## PROBLEMS:
A - Extract the passage of the excerpt about the name of "I" from "While the name" up to and including "the cast credits.".
B - Continue the excerpt about the name of "I" from the point where it stops.
>> BEGIN EXCERPTED TEXT
The end of the novel saw Withnail dying by suicide by pouring a bottle of wine into the barrel of Monty's shotgun and then pulling the trigger as he drank from it. Robinson changed the ending, as he believed it was "too dark".

Name of "I"

While the name of "I" is never spoken in the film, in the screenplay it is "Marwood". The name "Marwood" is used by Robinson in interviews and in writing as well as by Grant and McGann in the 1999 Channel 4 documentary short Withnail and Us. The name "Marwood" was known to film critic Vincent Canby of the New York Times in a 27 March 1987 review coinciding with the film's New York premiere at the New Directors/New Films series at the Museum of Modern Art. In the end credits and most media relating to the film, McGann's character is referred to solely as . In the supplemental material packaged with the Special Edition DVD in the UK, McGann's character is referred to as Peter Marwood in the cast credits.

It has been suggested that it is possible that 'Marwood' can be heard near the beginning of the film: As the characters escape from the Irishman in the Mother Black Cap, Withnail shouts "Get out of my way!". Some hear this line as "Out of the way, Marwood!", although the script reads simply "Get out of my way!".

Although the first name of "I" is not stated anywhere in the film, it is widely believed that it is "Peter". This myth arose as a result of a line of misheard dialogue. In the scene where Monty meets the two actors, Withnail asks him if he would like a drink. In his reply, Monty both accepts his offer and says "...you must tell me all the news, I haven't seen you since you finished your last film". While pouring another drink, and downing his own, Withnail replies that he has been "Rather busy uncle. TV and stuff". Then pointing at Marwood he says "He's just had an audition for rep". Some hear this line as "Peter'''s had an audition for rep", although the original shooting script and all commercially published versions of the script read "he's".
>> END EXCERPTED TEXT
>> BEGIN SOURCE EXCERPT
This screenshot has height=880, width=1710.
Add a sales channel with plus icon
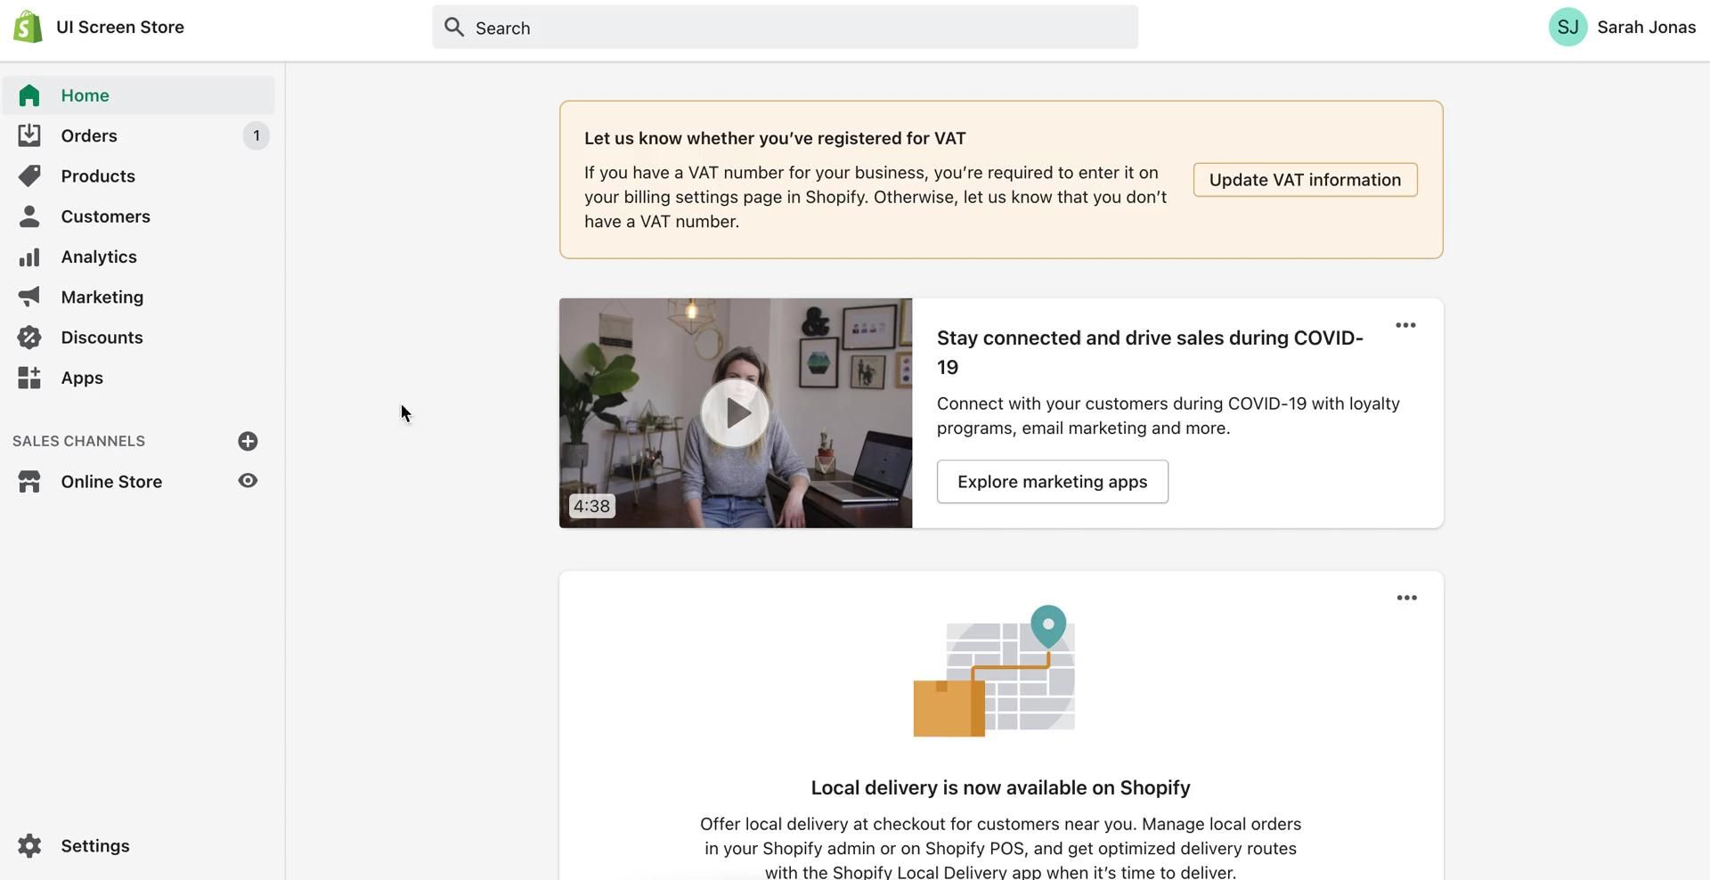pos(248,441)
>> END SOURCE EXCERPT
## RESPONSES TO THE TASKS:
A -
While the name of "I" is never spoken in the film, in the screenplay it is "Marwood". The name "Marwood" is used by Robinson in interviews and in writing as well as by Grant and McGann in the 1999 Channel 4 documentary short Withnail and Us. The name "Marwood" was known to film critic Vincent Canby of the New York Times in a 27 March 1987 review coinciding with the film's New York premiere at the New Directors/New Films series at the Museum of Modern Art. In the end credits and most media relating to the film, McGann's character is referred to solely as . In the supplemental material packaged with the Special Edition DVD in the UK, McGann's character is referred to as Peter Marwood in the cast credits.

B -
Towards the end of the film, a telegram arrives at Crow Crag on which the name "Marwood" is partially visible.

Pre-production
Peter Frampton worked as make-up artist, Sue Love as hair stylist and Andrea Galer worked as costume designer.

Casting
Mary Selway worked as casting director.

Paul McGann was Robinson's first choice for "I" but he was fired during rehearsals because Robinson decided McGann's Scouse (Liverpool) accent was wrong for the character. Several other actors read for the role but McGann eventually persuaded Robinson to re-audition him, promising to affect a Home Counties accent and quickly won back the part.

Actors Robinson considered for "Withnail" included Daniel Day-Lewis, Bill Nighy, Kenneth Branagh, and Edward Tudor-Pole. Robinson claims that Richard E. Grant was too fat to play Withnail and told him that "half of you has got to go". Grant has denied this.

Though he played a raging alcoholic, Grant is a teetotaller with an allergy to alcohol. He had never been drunk prior to making the film. Robinson decided that it would be impossible for Grant to play the character without having ever experienced inebriation and a hangover, so he "forced" the actor on a drinking binge. Grant has stated that he was "violently sick" after each drink and found the experience deeply unpleasant.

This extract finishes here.